The book is based on the true story of Francine Hughes and her killing of her abusive husband after over a decade of extensive domestic abuse at his hands.

Some tropes appearing in the film include:

  • Adult Fear: When Mickey, who's shown to be a physically abusive alcoholic, comes in the night and takes the children from Francine; anyone who's been through a child-custody conflict or in an abusive relationship that has children can feel Francine's fear.
  • The Alcoholic: Mickey blame his abusive behaviour on his drinking, and promises he won't hit Francine anymore when he vows to stop drinking.
  • Asshole Victim: No one will miss Mickey, who abuses his entire family and rapes his wife, all that much when he's killed.
  • Beauty Is Never Tarnished: Despite the black eyes, Francine looks pretty good throughout her ordeal.
  • Berserk Button: Mickey has many, but they usually involve some perceived infidelity.
  • Blatant Lies: Flossie (Mickey's mother)'s testimony.
    "Never, have I ever seen any of my sons strike one of their wives."
  • The Charmer: Mickey is this, at first. It doesn't last long.
  • Crazy Jealous Guy: When Francine buys a pretty new outfit, Mickey claims he doesn't want anyone else looking at her.
  • Darkness-Induced Audience Apathy: A heartbreaking in-universe example. During one scene, the Hughes children are sitting listlessly on their beds while their father beats their mother.
  • Destroy the Abusive Home: Francine sets fire to the home, and Mickey.
  • Disproportionate Retribution: Many examples. Mickey slaps Francine across the face in front of a room full of people because she went into town without his permission.
  • Divorce Is Temporary: Francine divorces Mickey, but it doesn't last long.
  • Domestic Abuse: The couple's relationship is one of the most well-known examples, and possibly the Trope Codifier. It was pretty shocking in its day, although it presents many well-known Abuse tropes.
  • Flash Back: The story is told in a series of flashbacks from the "present day" of 1977, back to the start of Francine's relationship with Mickey in 1963, through their courtship and early marriage, then the deterioration into violence.
  • Fourth Date Marriage: While they actually have a relationship, the first section of the film is presented very quickly from the time Mickey and Francine meet until their wedding day, so it feels this way.
  • Good Lawyers, Good Clients: Francine's lawyer is portrayed as the better lawyer, representing the victim.

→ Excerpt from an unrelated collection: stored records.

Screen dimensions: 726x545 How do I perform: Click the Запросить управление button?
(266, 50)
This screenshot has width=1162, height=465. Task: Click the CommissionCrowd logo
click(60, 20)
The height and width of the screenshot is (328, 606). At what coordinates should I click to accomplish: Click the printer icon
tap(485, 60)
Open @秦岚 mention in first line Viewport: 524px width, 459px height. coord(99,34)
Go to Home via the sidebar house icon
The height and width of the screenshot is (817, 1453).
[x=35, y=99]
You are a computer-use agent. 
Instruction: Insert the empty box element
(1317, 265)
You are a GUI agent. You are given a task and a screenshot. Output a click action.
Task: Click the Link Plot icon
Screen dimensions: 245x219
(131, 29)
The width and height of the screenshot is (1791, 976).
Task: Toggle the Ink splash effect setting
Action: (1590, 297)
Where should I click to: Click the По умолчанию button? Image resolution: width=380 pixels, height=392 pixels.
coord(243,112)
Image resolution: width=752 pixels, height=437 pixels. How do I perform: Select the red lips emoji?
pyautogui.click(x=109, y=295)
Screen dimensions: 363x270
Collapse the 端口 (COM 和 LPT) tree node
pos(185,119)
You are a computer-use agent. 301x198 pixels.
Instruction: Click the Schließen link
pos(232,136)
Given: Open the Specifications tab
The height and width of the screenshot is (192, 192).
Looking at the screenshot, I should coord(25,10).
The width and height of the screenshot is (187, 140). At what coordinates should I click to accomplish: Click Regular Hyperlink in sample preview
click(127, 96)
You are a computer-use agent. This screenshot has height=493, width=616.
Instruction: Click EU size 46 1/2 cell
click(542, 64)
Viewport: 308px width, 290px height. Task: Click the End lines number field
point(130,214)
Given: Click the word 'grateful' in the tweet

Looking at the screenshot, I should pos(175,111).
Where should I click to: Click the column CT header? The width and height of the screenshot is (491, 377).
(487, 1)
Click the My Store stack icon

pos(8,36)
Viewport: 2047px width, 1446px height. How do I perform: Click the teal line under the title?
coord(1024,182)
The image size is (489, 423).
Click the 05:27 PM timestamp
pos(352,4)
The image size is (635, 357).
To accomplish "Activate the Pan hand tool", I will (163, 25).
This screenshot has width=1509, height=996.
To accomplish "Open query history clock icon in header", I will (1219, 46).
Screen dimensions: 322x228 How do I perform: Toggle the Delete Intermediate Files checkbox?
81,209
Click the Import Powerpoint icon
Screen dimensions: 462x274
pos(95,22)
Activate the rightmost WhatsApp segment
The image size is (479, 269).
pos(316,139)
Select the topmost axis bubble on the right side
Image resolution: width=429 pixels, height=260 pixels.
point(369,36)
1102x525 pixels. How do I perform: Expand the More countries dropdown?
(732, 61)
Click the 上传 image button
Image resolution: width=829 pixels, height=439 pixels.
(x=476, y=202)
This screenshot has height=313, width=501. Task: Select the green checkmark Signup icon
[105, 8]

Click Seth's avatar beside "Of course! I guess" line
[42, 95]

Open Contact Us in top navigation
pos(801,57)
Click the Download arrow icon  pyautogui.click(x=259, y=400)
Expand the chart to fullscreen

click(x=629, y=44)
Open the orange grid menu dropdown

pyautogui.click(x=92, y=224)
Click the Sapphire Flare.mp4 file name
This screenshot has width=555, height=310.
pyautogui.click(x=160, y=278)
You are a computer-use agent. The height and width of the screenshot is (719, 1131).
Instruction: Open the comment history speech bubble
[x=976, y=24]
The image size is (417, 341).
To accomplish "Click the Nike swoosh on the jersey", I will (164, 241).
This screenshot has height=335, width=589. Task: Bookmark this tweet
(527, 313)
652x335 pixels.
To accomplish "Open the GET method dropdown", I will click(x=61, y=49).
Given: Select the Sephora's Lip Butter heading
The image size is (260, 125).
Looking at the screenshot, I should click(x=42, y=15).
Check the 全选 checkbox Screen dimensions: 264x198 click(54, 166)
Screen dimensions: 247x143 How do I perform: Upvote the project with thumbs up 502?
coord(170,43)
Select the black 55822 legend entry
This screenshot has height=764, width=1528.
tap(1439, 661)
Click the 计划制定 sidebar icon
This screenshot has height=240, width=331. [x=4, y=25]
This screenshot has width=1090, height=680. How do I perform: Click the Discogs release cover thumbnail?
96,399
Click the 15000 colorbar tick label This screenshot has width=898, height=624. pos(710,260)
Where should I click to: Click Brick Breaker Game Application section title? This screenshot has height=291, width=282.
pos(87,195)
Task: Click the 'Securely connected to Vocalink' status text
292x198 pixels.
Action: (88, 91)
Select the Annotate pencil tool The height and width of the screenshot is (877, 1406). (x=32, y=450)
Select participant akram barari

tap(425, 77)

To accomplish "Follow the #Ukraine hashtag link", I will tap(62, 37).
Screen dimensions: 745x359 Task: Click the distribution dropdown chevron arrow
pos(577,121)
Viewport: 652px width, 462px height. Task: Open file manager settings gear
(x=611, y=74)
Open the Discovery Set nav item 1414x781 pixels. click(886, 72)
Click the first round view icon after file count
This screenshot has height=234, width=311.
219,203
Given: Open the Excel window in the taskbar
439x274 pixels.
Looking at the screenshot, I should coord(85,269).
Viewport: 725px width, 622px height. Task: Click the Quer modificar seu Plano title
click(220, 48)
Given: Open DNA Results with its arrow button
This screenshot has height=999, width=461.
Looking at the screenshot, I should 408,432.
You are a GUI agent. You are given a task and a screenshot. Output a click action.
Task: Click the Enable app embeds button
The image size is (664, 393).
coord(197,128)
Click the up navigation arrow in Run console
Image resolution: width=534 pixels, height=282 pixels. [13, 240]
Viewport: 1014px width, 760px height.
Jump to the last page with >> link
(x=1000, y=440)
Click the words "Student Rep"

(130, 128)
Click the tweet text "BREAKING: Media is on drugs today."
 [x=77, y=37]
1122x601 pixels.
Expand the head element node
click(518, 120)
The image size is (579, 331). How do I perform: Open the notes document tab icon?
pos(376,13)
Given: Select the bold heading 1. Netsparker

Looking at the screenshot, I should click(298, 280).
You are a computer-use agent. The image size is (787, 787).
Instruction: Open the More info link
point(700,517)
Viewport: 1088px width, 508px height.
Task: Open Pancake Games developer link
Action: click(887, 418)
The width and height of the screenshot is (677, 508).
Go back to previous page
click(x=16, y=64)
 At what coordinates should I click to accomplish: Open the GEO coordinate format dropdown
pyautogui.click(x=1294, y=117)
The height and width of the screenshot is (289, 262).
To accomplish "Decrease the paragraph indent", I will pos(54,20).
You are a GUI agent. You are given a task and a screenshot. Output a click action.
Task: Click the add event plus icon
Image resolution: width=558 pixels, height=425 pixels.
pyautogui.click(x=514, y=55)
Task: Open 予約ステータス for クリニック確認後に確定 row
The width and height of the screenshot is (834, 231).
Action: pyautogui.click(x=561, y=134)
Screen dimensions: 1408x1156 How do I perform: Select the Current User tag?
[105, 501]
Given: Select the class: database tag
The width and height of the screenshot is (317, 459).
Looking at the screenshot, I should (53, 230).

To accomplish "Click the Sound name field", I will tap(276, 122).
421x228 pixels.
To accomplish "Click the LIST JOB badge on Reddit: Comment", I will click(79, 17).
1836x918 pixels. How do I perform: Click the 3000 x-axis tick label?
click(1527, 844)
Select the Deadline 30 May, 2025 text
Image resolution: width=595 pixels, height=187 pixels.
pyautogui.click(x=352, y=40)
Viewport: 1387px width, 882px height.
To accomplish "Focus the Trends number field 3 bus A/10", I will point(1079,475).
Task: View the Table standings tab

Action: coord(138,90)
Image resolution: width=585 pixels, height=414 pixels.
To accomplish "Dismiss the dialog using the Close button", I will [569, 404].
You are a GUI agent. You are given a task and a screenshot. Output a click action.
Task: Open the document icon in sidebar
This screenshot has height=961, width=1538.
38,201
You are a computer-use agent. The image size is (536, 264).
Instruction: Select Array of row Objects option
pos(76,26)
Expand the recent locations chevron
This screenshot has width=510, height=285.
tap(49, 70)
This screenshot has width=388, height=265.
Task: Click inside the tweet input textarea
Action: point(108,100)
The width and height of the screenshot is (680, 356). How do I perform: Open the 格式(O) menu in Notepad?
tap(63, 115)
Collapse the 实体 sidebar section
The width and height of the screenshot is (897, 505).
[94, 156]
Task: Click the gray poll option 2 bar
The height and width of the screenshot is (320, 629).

Anyone representing or defending Mickey is shown in a negative way.
  • Hollywood Law: Strongly averted. The events of the film and the trial are realistically portrayed.
  • House Fire: How Francine finally ends her terrible marriage. After Mickey beats her, forces her to quit school and burn her textbooks, and then rapes her, she tells her kids to get their coats. Then she pours gasoline around the bed and sets her husband on fire.
  • In Medias Res: The film starts with the fire.
  • Insanity Defense: A very well-known example. Hughes was acquitted. It's shown in the movie that a self-defense plea probably wouldn't convince a jury, so her lawyer suggests a plea of temporary insanity.
  • Kick the Dog: Francine's story of how Mickey treated the kids' pregnant dog cements him as a terrible person.
  • Let's Wait a While: Francine tries, but Mickey puts so much pressure on her, she eventually gives in. She was only 16 when they got married, so her desire to wait and maybe finish high school is justified.
  • Marital Rape License: Francine only agrees to sleep with a drunken, impotent Mickey because if she doesn't, he'll start beating her again.
  • Nightmare Face: During the last sequence, when Mickey is advancing upon Francine, he looks terrifying.
  • Obstructive Bureaucrat: Zigzagged. The social worker Francine speaks to tells her only the "head of the household" can apply for social assistance. He softens when she takes off her sunglasses, revealing a terrible black eye. Then when Francine doesn't have the filing fee, he pays it for her. The other people she asks for help are sympathetic, but can't do anything to keep Mickey away without punishing Francine.
  • Police Are Useless: Not only can they not arrest Mickey unless they catch him in the act of hitting Francine, one of the cops testifies against her.
  • Social Services Does Not Exist: With how long Mickey gets away with his abuse, it does make you wonder.
  • Sympathetic Murderer: Francine. Yes, she brutally (and painfully) murders her husband, but after all the abuse she's suffered at his hands its hard to feel anything but glad that she does so.
  • Troubled Fetal Position: While awaiting the verdict, Francine sits this way in a chair, smoking a cigarette.
  • Virginity Flag: After she and Mickey have sex the first time, Francine asks if she looks any different, or if anyone can tell.
  • What Does She See in Him?: And how. After his wears off soon after they begin their relationship, Mickey has pretty much no redeeming qualities for Francine to stay for; the only thing keeping her with him is fear, lack of other options, and concern for their children.